The Supreme Court, being concerned due to the rising no. of cases in High Courts of India, mentioned that ‘Liberty is so precious but we must give a sense of responsibility to High Courts’. It has been observed that the High Courts, on a regular basis, grant interim relief in order to rescind the criminal proceedings of matters related to writ petition or plea under Section 482 of CrPC. The courts do it through the way of stay order, routinely.
A Special Leave Petition was being considered by the bench of Justices D. Y. Chandrachud, M. R. Shah & Sanjiv Khanna, which came forward through an order of the Bombay High Court, from the month of September 2020, on a writ petition. The respondents were the Director of a Real Estate Development Co., along with his business partners and the petitioner was Neeharika Infrastructure Pvt. Ltd. The allegations were made on the basis of Sections 406, 420, 465, 468, 471 and 120B of IPC. Subsequently, the High Court had instructed to not adopt any coercive measures against the respondents while permitting time, so as to file a reply affidavit. The measures were instructed to not be take with respect to the FIR that had been registered by the petitioners.
In the month of October, 2020; a notice had been issued by a bench headed on by Justice D. Y. Chandrachud, on Special Leave Petition. As directed by the High Court, an ad-interim stay was granted here.
As recorder by the bench, three orders were witnessed to be passed under Section 438 of CrPC. It was done October 15th of 2019 by the Additional Sessions Judge of City Sessions Court in Mumbai and granted interim protection against arrest of respondents. The Senior Counsel i.e., Mr. Shyam Divan, was the one to submit the mentioned orders. The respondents were directed to report the police station on 17th, 19th & 22nd October of 2019 and to cooperate with the ongoing investigation. It was contended that the accused was not cooperating for the same, as reported on 17th October, 2019 by the investigating officer while addressing the Sessions Court. Also, it was reported that the previous granted protection had been extended on a regular basis and after an year, writ petition was filed in the Bombay High Court. It was agrued that as the protection of interim was available to the respondents, it was difficult to seek a blanket direction of High Court in order to restrict the investigating officer to take any coercive measures. It was held to be abuse of the whole process. According to Justice Shah, “In a large number of matters, we see that courts are saying ‘Issue notice. No coercive action’, ‘Issue notice.

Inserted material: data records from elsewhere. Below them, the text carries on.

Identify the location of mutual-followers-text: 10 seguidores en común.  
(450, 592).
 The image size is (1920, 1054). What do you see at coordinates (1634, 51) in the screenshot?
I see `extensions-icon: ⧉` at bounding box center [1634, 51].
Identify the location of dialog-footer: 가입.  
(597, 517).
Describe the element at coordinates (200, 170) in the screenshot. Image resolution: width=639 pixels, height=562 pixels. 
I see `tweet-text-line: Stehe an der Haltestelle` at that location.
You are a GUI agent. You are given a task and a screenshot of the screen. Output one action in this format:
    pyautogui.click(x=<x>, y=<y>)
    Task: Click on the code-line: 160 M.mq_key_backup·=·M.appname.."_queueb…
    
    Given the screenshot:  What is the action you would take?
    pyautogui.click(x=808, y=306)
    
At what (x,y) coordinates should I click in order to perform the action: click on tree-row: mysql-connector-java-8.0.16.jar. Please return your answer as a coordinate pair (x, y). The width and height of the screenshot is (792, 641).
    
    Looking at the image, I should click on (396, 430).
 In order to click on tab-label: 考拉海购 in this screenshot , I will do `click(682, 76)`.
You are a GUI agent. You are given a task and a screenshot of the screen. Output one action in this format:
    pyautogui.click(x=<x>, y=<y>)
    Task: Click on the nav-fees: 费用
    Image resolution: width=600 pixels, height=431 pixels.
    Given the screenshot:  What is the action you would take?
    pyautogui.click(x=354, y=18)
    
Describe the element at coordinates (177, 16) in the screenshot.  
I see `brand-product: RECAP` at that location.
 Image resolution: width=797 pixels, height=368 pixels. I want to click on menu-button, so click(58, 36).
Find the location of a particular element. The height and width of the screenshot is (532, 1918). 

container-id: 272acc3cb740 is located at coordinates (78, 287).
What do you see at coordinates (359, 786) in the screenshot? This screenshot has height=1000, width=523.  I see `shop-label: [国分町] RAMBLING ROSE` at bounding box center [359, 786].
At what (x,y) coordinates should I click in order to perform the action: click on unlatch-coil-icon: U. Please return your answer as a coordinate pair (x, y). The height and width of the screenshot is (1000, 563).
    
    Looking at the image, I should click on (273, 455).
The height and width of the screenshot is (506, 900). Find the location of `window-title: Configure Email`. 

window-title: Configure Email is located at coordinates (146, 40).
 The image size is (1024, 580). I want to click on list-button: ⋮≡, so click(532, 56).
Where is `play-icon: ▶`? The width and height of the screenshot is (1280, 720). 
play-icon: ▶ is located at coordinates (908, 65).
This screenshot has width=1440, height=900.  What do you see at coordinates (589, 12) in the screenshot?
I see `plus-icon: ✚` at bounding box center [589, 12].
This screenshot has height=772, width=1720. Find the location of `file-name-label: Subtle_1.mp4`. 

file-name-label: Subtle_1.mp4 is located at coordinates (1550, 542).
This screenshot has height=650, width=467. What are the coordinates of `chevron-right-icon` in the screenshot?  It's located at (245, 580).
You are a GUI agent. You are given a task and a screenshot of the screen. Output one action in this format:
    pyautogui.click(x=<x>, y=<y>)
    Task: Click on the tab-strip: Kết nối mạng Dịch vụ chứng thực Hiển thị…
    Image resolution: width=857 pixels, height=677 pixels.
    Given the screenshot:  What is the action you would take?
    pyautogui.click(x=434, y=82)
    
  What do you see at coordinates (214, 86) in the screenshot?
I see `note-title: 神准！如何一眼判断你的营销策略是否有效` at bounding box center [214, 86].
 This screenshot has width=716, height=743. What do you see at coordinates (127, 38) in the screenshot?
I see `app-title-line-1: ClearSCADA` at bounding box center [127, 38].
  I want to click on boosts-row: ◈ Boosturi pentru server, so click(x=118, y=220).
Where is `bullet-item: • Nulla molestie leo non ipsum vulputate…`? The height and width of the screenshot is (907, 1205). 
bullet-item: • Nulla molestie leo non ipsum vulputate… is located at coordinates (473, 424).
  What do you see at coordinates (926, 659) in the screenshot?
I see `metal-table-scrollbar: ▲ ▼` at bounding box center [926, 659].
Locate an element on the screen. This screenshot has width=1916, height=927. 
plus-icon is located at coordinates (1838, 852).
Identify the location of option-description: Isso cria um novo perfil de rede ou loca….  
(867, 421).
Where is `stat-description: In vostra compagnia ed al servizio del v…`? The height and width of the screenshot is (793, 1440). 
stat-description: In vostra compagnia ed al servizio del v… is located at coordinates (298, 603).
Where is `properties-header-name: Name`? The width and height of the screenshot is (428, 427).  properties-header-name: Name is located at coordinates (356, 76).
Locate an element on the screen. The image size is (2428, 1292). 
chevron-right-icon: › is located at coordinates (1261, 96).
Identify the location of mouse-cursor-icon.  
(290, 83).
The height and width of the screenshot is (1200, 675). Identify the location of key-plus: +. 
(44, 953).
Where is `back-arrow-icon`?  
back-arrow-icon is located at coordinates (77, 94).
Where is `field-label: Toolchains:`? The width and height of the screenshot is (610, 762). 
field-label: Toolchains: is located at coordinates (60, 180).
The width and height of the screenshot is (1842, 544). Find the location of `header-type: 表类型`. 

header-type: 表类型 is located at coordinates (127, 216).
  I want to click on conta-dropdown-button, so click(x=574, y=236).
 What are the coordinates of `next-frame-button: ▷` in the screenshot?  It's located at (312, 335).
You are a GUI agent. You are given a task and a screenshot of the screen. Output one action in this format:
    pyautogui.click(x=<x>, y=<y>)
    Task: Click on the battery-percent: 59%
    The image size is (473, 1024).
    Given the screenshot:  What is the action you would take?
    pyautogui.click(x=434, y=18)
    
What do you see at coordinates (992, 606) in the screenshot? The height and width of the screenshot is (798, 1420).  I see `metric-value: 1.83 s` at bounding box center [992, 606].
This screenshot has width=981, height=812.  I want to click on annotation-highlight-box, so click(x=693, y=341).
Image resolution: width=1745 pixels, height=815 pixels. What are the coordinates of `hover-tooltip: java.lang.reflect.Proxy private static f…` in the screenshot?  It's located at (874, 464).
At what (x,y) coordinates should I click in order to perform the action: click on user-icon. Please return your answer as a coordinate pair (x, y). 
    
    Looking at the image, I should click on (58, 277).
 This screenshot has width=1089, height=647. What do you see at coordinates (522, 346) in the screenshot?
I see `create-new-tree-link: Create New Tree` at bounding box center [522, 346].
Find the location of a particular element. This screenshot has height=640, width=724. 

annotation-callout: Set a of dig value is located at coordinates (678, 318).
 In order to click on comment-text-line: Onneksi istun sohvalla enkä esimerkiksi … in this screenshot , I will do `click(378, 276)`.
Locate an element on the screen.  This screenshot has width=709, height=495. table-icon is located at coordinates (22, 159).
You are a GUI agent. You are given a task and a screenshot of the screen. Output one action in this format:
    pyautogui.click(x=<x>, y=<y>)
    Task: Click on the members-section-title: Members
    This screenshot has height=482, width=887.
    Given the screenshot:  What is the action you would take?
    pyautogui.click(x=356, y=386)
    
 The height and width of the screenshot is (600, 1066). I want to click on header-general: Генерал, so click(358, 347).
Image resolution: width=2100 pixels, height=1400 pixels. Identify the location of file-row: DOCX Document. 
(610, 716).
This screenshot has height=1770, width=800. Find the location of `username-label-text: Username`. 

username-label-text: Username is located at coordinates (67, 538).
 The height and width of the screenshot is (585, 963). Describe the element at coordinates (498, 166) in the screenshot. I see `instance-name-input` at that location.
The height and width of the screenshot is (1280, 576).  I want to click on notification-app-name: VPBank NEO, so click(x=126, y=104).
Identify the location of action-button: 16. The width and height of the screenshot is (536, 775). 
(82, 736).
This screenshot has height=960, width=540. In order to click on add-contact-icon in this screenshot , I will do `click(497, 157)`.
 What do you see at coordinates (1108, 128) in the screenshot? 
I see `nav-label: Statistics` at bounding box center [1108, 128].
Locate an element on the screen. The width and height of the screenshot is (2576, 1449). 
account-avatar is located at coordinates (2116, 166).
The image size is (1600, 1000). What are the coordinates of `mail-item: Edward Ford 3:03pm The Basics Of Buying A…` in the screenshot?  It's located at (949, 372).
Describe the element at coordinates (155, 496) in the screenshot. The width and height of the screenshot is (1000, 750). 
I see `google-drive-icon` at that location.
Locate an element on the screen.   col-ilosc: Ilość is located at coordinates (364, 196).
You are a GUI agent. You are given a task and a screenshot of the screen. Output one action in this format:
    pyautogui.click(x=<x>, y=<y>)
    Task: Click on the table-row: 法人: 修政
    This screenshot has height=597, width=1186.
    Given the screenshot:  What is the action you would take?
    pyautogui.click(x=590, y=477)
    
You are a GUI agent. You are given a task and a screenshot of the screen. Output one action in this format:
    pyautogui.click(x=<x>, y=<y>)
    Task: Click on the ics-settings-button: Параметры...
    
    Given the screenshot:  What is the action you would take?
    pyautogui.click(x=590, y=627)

No coercive action’ under 482!”.
Justice Chandrachud said, “When hearing an application for anticipatory bail, it is understandable. Because under section 438 (of the CrPC; anticipatory bail), the power is there. When we issue notice in 438, we say that in the interim, there will be a stay on arrest. In a 438 plea, after notice is issued, if the petitioner happens to be arrested, the application becomes infructuous. So, the stay is granted “.
“Liberty is so precious. We do not want to denude the courts of the power. Exceptional situations may arise. But we must give a sense of responsibility to the High Courts”, added Justice Chandrachud.
“Such orders cannot be passed routinely”, expressed Justice Shah.
It was observed, last week, that the order of protection against arrest cannot be passed by High Courts, when quashing any petition filed as under Section 482 of CrPC and in my opinion this is a correct observation made, as this way, courts won’t be able to do whatever they want or run away from their duty. Also, if this step will not be taken, how will people have faith in our Judiciary?